まず、1ポツの現状についてでございます。1つ目の○にございますように、令和8年度診療報酬改定に向けて、分科会におきまして学会等から提出された医療技術評価・再評価提案書に基づき、新規医療技術の評価及び既存技術の再評価に関する検討を行っております。今回、807件の提案書が提出されており、ヒアリングやワーキンググループの意見も踏まえ、事務局において「医療技術評価分科会における評価の対象となる技術(案)」を作成し、分科会において御議論いただきました。
一方、提案書とは別に、令和6年度診療報酬改定で保険収載された技術のうち、ガイドライン等で記載ありとされたものや、レジストリの登録を要件として保険適用された技術について報告書の提出を求めることとなっております。

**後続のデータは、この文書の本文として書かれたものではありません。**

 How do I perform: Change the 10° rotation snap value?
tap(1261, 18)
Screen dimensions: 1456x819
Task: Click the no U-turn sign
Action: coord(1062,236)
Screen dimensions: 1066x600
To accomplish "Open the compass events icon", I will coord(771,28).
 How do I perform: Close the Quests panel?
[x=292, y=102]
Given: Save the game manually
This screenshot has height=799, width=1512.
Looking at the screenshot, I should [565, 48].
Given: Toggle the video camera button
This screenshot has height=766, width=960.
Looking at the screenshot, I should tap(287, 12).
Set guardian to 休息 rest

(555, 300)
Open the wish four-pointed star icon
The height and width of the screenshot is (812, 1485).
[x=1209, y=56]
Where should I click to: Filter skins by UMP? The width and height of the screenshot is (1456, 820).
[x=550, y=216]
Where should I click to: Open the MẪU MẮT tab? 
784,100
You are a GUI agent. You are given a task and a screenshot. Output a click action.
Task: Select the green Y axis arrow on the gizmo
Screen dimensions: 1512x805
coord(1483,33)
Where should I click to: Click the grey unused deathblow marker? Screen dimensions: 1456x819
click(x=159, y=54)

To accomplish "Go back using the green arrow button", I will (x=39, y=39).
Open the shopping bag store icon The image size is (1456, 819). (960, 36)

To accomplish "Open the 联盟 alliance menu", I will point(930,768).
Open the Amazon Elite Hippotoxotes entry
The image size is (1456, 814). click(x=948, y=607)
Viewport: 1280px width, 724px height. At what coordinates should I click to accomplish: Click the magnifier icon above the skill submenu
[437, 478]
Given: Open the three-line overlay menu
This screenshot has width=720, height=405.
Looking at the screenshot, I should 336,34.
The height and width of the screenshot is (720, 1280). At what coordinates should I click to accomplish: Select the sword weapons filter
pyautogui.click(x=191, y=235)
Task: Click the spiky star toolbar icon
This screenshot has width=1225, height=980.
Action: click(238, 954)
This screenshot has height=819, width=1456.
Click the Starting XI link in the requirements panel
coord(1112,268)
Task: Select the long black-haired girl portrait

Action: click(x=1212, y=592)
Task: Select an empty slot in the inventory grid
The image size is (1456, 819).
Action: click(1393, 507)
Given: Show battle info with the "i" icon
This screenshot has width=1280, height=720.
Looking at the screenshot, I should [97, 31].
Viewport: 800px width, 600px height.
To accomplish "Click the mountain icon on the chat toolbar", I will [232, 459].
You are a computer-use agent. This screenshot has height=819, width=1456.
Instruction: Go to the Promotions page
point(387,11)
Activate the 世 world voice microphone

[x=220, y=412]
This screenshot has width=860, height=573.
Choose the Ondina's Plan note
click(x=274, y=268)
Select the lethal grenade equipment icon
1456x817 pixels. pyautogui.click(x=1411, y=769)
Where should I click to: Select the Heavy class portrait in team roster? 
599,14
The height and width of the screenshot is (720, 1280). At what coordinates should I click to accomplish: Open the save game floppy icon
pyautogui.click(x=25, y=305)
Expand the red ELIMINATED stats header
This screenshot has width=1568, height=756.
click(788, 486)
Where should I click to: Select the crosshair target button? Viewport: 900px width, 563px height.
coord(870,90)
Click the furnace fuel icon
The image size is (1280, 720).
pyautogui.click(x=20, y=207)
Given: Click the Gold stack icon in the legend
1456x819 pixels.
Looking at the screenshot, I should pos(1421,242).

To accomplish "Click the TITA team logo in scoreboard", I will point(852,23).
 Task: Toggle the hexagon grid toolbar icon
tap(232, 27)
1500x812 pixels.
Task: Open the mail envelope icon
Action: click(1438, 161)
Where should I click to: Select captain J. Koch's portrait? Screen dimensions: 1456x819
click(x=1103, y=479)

医療技術の体系的な分類について、研究班より整形外科領域におけるKコードの見直し案が示され、令和8年度診療報酬改定に向けては、分科会で引き続き具体的な対応の検討を進めることとしております。
次に2ポツ、令和8年度診療報酬改定における対応でございます。(1)評価の対象等として、令和6年度診療報酬改定までの取扱いや、令和7年2月3日の分科会における検討を踏まえた取扱いを示しております。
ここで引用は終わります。